Der Architekt Nikola Nikolov benötigte 14 Jahre vom Entwurf 1967 bis zur Fertigstellung der gesamten Hotelanlage. Es gab viel zu diskutieren, denn das Jahr 1981, in dem es spätestens und unbedingt fertig werden musste, war historisch. Gefeiert werden sollte der
1300. Geburtstag des 1. Bulgarischen Reichs.
Im Jahr 681 befreite Khan Asparuh das Volk aus der byzantinischen Bevormundung und gründete das Bulgarische Reich nach vielen Jahren kriegerischer Auseinandersetzung.
Wahrscheinlich, weil die Bulgaren eine harte Geschichte hinter sich haben (und immer noch mittendrin stecken), sind ihnen ihr Stolz und nationale Feiertage ziemlich wichtig. Und weil Weliko Tarnowo (zwar erst ab dem
2. Bulgarenreich 1186) Hauptstadt Bulgariens war, sollte eben ordentlich aufgefahren werden.
So wurde im Jahre 1981 das Interhotel eröffnet. Groß, luxuriös, mit Schwimmbad, Suiten, Restaurants und Nightclub. In sehr prominenter Lage inmitten des idyllischen Yantratals gelegen, war es im kommunistischen Bulgarien ein Knaller!
Eine (post)moderne Hotellandschaft. LUXUS fürs Establishment – nicht verborgen hinter Mauern, sondern inmitten der historischen Stadt für jedermann anzuschauen.
Ein Denkmal für eine prosperierende Gesellschaft. Ein selbstbewusstes Statement: wir sind wer und die ganze Welt ist herzlich eingeladen!
Nie monumental, aber überwältigend, ob des Ideenreichtums. Intellektueller Brutalismus. Konstruktivismus. Vor allem bei den skulpturalen Dachbauten. Die rhythmisch-
seriellen Balkonaufreihungen lassen an Minimal Art denken. Einfallsreiche architektonische Zitate wie eine Kupferkuppel, filigran auf zarte Pfeiler aufgebockt. Dann ein chinesisches Tempeldach, das als Einladung für einen langen Gang, der ins Yantratal hineinragt, fungiert. Der Gang führt in den Nightclub, könnte aber auch zu einem psychedelischen Selbsterfahrungstripp werden: Denn die organischen Wellen des geschwungenen Dachs wirken aggressiv dynamisch auf den, der den Gang durchschreitet. Rechts und links vom Gang geht es hinab in die Tiefe. So wird der Nightclubbesuch zum Abenteuer. Sehr ungewöhnlich.
Zusammengefügt zu einem in sich funktionierenden, stimmigen Lebensraum. Die vielen spielerischen Bauteile irritieren das Gefühl für die Größenordnung der Details und des Ganzen. Die Übergänge der vielen einzelnen Elemente bewusst einfach und transparent nach Baukastenprinzip zusammengesteckt.

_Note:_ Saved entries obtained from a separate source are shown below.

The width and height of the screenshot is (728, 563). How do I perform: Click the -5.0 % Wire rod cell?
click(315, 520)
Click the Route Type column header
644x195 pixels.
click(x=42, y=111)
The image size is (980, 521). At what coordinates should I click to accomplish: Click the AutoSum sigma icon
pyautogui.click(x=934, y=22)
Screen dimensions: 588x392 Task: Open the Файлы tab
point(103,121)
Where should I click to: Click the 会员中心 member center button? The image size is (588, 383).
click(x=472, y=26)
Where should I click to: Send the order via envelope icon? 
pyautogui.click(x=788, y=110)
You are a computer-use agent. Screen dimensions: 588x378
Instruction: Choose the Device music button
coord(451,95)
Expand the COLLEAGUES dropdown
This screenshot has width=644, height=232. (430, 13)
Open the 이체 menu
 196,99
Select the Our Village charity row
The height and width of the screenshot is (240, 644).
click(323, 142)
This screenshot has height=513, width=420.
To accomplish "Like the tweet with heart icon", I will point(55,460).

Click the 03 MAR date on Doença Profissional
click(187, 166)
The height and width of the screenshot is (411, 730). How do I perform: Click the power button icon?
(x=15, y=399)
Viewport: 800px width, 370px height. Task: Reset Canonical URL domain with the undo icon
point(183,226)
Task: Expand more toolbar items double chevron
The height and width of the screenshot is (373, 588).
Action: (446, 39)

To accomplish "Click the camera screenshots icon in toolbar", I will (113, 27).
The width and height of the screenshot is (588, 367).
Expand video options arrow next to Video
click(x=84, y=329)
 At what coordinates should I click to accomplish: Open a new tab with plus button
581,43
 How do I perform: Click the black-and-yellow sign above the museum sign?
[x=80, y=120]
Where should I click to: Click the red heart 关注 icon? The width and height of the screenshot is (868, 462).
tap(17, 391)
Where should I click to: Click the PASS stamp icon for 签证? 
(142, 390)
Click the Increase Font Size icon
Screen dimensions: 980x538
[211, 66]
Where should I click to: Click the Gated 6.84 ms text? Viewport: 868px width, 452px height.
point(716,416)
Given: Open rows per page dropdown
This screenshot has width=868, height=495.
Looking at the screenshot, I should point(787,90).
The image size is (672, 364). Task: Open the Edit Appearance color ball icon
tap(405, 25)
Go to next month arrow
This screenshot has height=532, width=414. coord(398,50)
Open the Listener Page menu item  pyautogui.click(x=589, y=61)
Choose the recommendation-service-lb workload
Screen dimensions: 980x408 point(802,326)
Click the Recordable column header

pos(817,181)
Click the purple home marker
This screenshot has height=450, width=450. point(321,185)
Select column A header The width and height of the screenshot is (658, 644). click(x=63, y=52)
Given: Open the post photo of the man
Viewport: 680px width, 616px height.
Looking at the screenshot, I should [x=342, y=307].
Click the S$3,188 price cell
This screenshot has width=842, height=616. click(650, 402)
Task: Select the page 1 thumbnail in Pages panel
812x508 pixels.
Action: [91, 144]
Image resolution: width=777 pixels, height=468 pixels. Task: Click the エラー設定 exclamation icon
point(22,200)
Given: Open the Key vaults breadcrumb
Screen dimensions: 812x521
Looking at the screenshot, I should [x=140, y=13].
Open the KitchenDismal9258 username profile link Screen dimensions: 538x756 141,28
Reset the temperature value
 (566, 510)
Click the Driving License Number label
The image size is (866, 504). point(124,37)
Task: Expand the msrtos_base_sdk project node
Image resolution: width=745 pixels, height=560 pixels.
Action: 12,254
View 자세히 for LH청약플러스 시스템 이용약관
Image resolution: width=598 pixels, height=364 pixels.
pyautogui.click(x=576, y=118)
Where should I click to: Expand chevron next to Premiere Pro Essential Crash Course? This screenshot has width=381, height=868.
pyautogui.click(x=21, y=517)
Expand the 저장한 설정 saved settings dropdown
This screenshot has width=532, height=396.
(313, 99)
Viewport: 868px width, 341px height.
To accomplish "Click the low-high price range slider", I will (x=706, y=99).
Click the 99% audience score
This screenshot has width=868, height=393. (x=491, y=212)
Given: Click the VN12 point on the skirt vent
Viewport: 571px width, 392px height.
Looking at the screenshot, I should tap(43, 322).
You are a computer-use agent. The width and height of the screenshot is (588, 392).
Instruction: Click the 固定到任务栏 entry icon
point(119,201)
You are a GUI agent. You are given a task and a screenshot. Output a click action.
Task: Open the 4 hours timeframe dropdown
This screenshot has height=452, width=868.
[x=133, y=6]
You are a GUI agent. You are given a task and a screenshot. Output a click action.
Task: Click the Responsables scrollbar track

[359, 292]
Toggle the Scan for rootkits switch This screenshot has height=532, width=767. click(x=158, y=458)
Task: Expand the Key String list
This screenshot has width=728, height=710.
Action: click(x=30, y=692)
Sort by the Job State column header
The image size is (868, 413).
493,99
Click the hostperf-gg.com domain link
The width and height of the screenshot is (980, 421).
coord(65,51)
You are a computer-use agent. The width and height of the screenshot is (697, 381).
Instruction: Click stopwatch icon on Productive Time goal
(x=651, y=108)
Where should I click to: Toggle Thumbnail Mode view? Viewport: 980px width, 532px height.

Sensibel aufgebockt auf Betonstelen das Ganze. Unglaublich, dass sie den Gebäudekomplex tragen.
Darunter grünes Gesträuch, das die Yantra schützend umgibt. Abpuffert. Ein Fluss, der von menschlicher Zivilisation völlig in Ruhe gelassen wird. Obgleich sehr prominent, aufgrund seines verschlungenen Verlaufs, ist die Stadt respektvoll und stetig um die Yantra herumgewachsen. Und so fügt sich auch das Interhotel ein. Es scheint über der wild bewachsenen Flussniederung zu schweben um ihr geruhsames Treiben, ihren jahrtausendelang mäßigen Fluss nicht zu stören.
Man sieht den Nebel, der frühmorgens aufsteigt vom Dunst der Yantra und das Hotel auf Wolken bettet.
Nun steht es inmitten des Grün und ist verlassen. Beginnt einzuwachsen. So sehr pflegebedürftig, kostenintensiv! Umgeben von einer alten Stadt. Wie wird es weiterleben?